Third was three-times winner Nathan Stratford and fourth was Leon Samuels, the Invercargill shearers with whom Te Huia is expected to compete in the test in Australia later this month, and the return match at the Golden Shears in Masterton on March 4.
Te Huia, now 44, has set shearing records on both sides of the Tasman, most notably the eight-hours solo strongwool record of 603 he shore at Mangapehi, near Bennydale, in 2010, and the still-standing two-stand, nine-hours strongwool ewes record of 1341 he shore two years later with Waikaretu shearer Sam Welch, at Te Hape, also near Bennydale, and nine-hours merino ewes tally of 530 he shore near Dubbo, NSW, in February 2015..
But despite those heights he thought he wasn’t handling the pressure of the few competition finals he’d reached, and made the strategic step of switching contractors for part of the season so that he could learn more from Hawke’s Bay shearer Ariki Hawkins, working for Stringer Shearing, of Ranfurly.

**Task instructions:**
• a. According to the shearing article, what tally did Te Huia and Sam Welch set in the two-stand, nine-hours strongwool ewes record?
• b. Write the next few sentences of the shearing article, picking up right after its last paragraph.

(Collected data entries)

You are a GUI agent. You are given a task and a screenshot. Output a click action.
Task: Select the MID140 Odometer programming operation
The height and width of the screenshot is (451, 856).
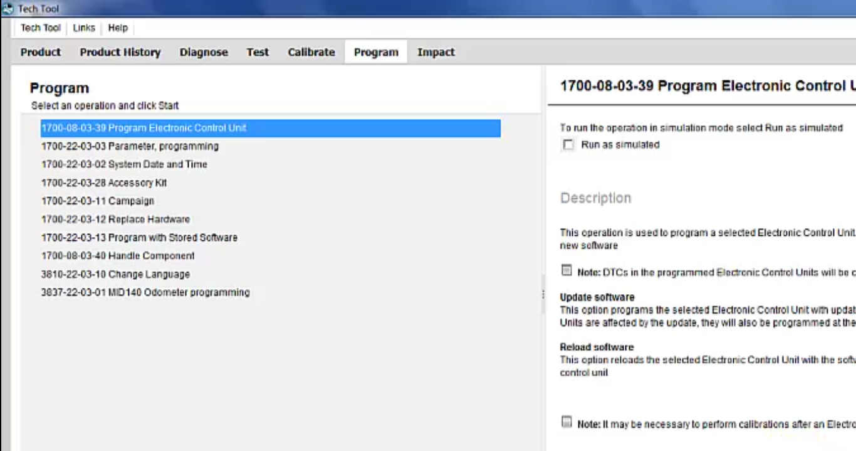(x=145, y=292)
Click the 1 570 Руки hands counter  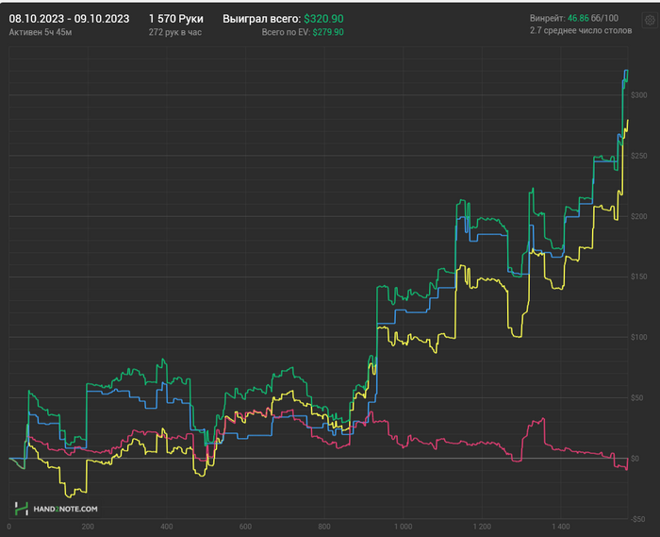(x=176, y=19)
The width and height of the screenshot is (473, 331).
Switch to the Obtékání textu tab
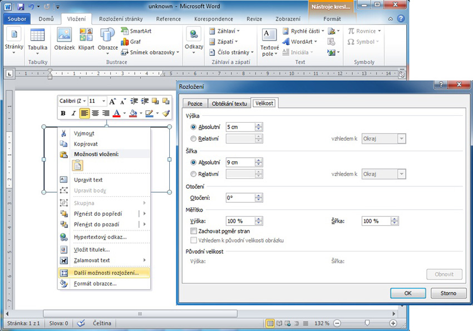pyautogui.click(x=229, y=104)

* * *

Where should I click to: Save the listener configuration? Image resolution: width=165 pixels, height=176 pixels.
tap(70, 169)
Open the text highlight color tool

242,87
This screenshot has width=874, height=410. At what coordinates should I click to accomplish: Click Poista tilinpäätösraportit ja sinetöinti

---

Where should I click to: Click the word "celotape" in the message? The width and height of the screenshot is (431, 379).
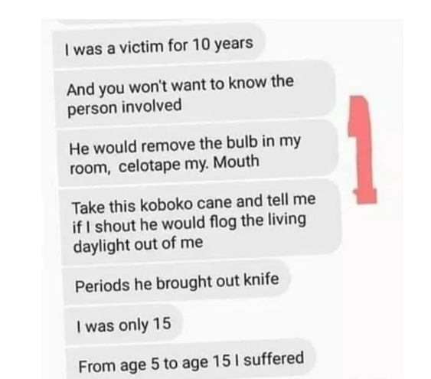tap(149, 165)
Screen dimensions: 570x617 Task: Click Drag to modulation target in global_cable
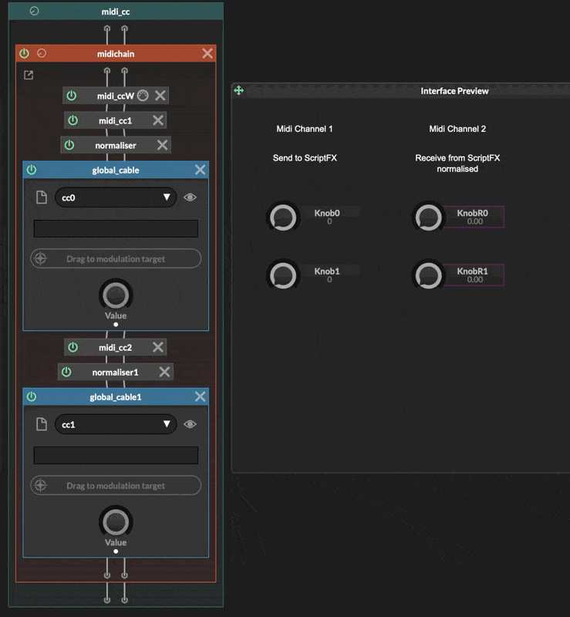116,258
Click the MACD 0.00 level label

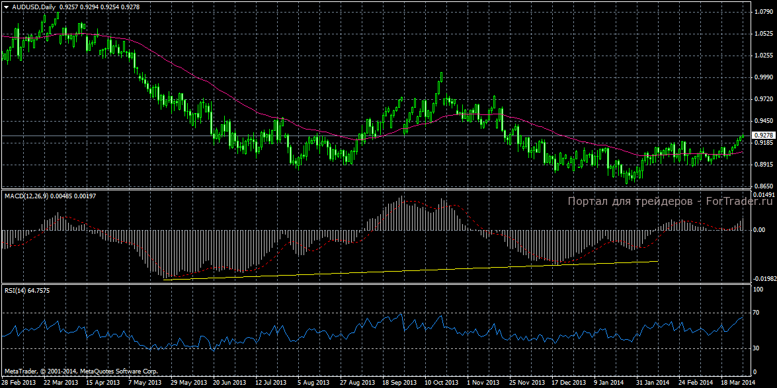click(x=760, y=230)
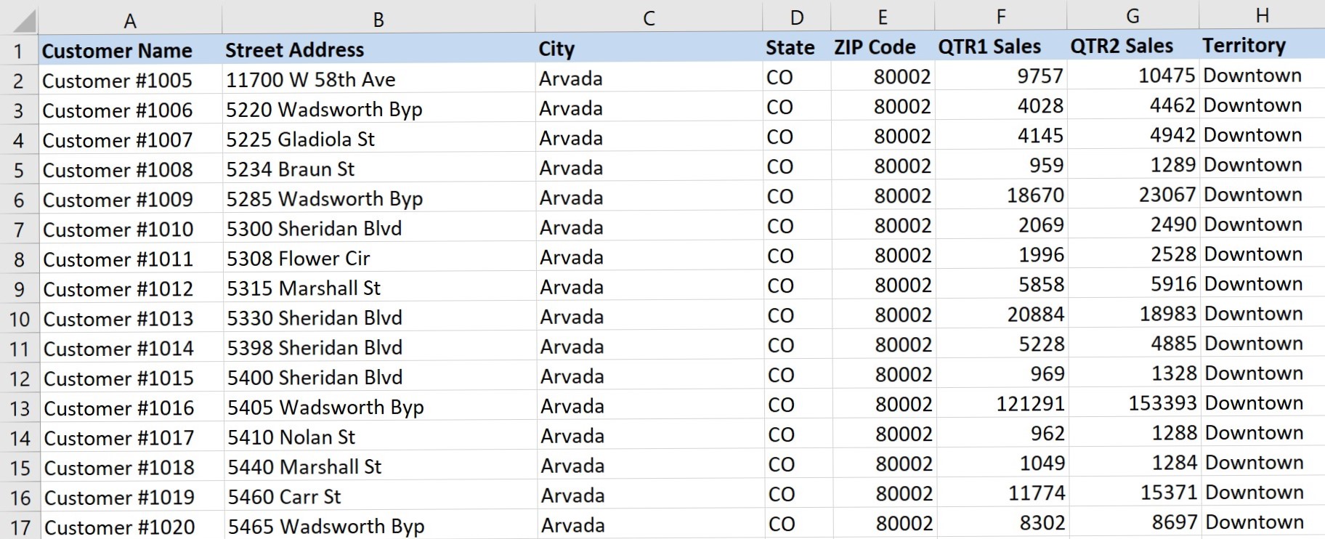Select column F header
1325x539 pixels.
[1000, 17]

**Written responses:**
• a. 1341

• b.
McIntyre also spearheaded a team from Australia’s REDI-e First Nation Australia contingent, mainly the trainers, to a shearing and woolhandling win over a NZ Merino Shears team, comprising top qualifiers from the Open and Senior grades.
Russell Ratima, from Aria and having established his merinos creds with a win in the New Zealand Winter Comb Senior final in Waimate last year, won Saturday’s Senior shearing final by just 0.25pts from Mitchell Menzies, of Ranfurly.
The Senior woolhandling final was won by Tamara Marshall, of Waikaretu, and the Junior final was won by Shakira Matenga, from North Otago.
About 150 competitors took part, more than 20 up on last year’s 60th anniversary celebration, and society president Lane McSkimming said was noticeable that the championships had attracted a lot more from outside the shearing industry and from the wider community level than in recent years.
The Waimate Spring Shears, with crossbred fullwool and finewool winter comb titles at stake, are on Friday next weekend, before competitors, particularly the woolhandlers, head north for the first North Island shearing and woolhandling championships of the season at the Poverty Bay A and P Shows on October 15 and the Hawke’s Bay show’s Great Raihania Shears six days latere.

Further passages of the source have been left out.